Sep 30, 2017

A second look at a joint probability approximation for ruin risk

In my last post I wrote that it had finally dawned on me that ruin risk can be approximated (within the narrow bounds that I've actually tested it, anyway...and this may not be new to others by the way, just to me) by a joint probability of: a) the chance still being alive in x years, and b) the chance of a failure of the net-wealth process in x years. Just to make sure it was not a fluke I thought I'd take a second look. To un-fluke, the second look attempts to put the approximation in a context (against the kolmogorov equation and two monte carlo simulators one of which is internally structured at least three different ways) over a narrow range of at least one variable that I might care about (3 to 6 % spend rate beyond which boundaries I am not yet interested)[1]. When I run all of them with the various assumptions in note 1 we get this:






What does this tell me? Mostly it tells me that they are all generally playing the same game and that the approximation and the K-equation in particular are very closely playing the same game. All of them attempt to describe the same real-world process. While there is increasing dispersion as the spending intensity rises, it does not surprise or bother me. Since something like a 10% spend rate at age 60 does not interest me much, the dispersion past 6% I can leave alone for now. The approximation being in the center mass of the various models is reassuring in a way -- though that may just be a personal reaction rather than something that is necessarily meaningful analytically.

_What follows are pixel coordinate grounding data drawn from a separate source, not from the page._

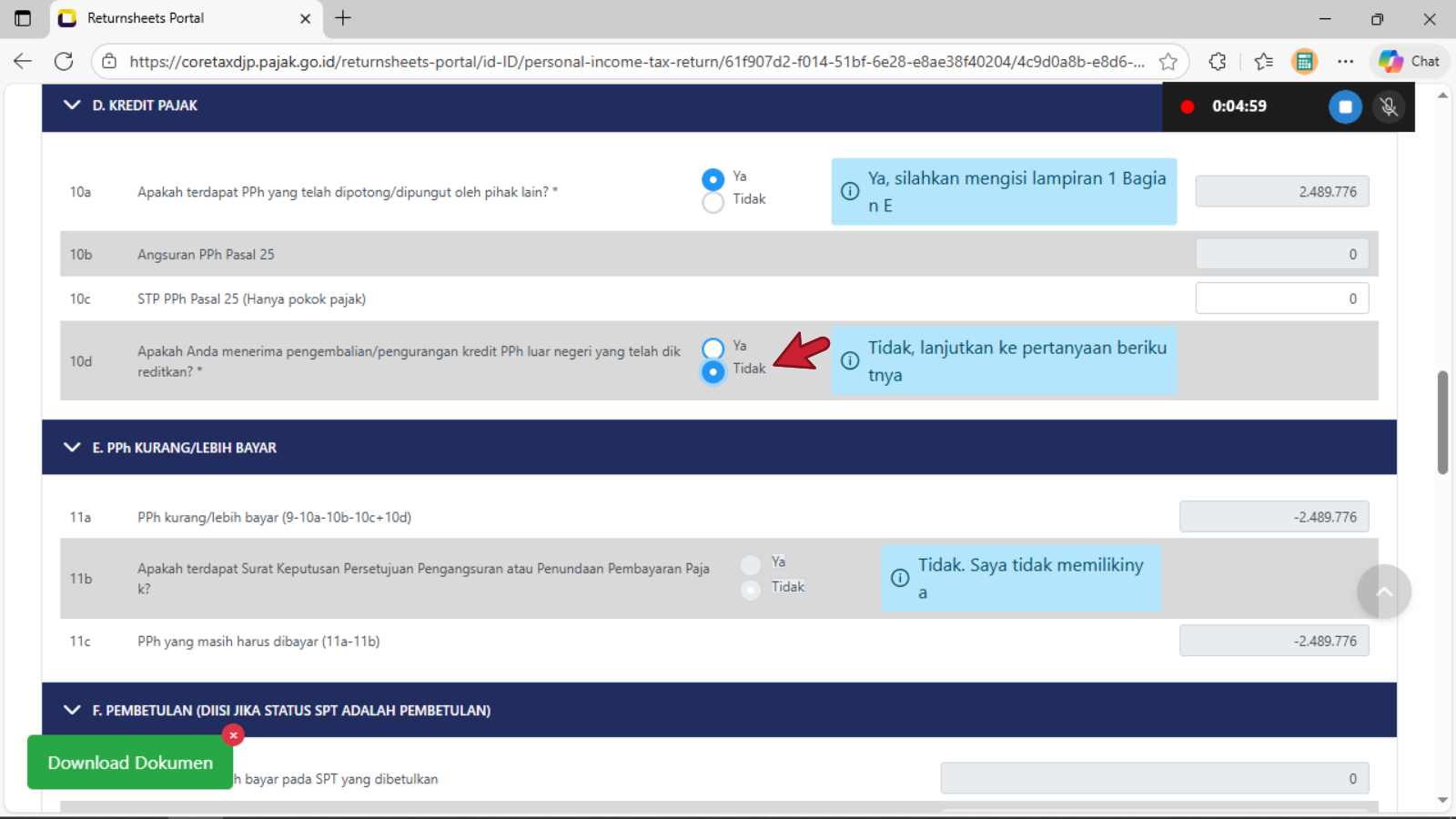The image size is (1456, 819).
Task: Toggle the recording microphone mute icon
Action: [1388, 106]
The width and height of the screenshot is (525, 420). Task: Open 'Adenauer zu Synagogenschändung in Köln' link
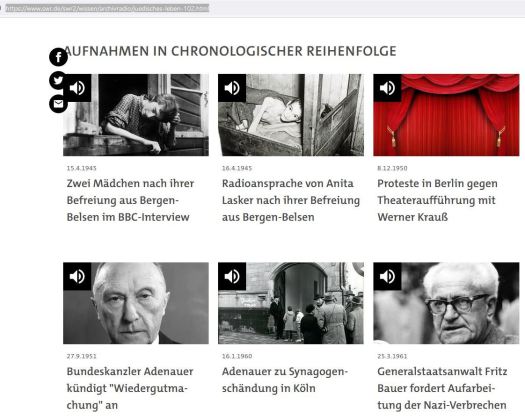(x=285, y=380)
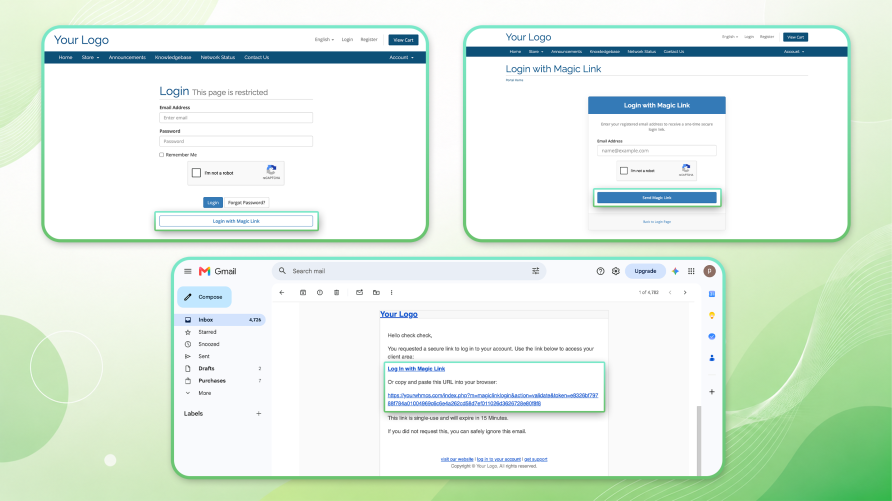Click the back arrow in email toolbar

click(x=282, y=292)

Then, for good measure, if we chart out the joint probability like I did in the last post but now with four different spend rates it looks like this:



I guess one lesson, if we were to traffic in lessons, is to watch one's spending and not let it get away from you. Another could be that there might be some generalized explanatory utility in charting out the elements of ruin risk like this. But maybe that's just me...

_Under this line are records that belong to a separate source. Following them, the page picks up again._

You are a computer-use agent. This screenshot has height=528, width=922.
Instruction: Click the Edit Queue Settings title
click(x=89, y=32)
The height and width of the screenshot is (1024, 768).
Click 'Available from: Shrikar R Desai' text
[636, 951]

-------------------------------------------
[1] Some other assumptions embedded here -- I won't tediously detail all of it -- are real rate of 4% (so net of inflation taxes fees etc) longevity mode of 90 for the approximation, and age 60. The underlying distribution for portfolio longevity is working in wealth units so the "endowment" is really in wealth units determined by the spend rate. The MC sims include one from the internet that is relatively well known and the other is mine but configured several ways: fixed age 85 and 90 and variable longevity using Gompertz mode90 math, one run adds a little soc. security, and one uses 60/40 vs 50/50 allocation. The point was not necessarily to detail the assumptions but to do a change up on MC methods in order to contextualize the approximation.  None of this is particularly scientific if you look too closely.

The probability of still being alive is empirically derived from the SOA annuitant mortality table for a 60 year old but without the delta-longevity nudge (I don't remember what they call it and I didn't understand it at the time) they throw in if you look at their literature.  The probability of a net-wealth-failure is empirically derived from a rudimentary simulation matrix (200 periods x 4000 iterations) of a net-wealth process using mW-1, the coefficient of the second term in the kolmogorov equation, with a return assumption of 4% a spend rate of x% and volatility of 10%.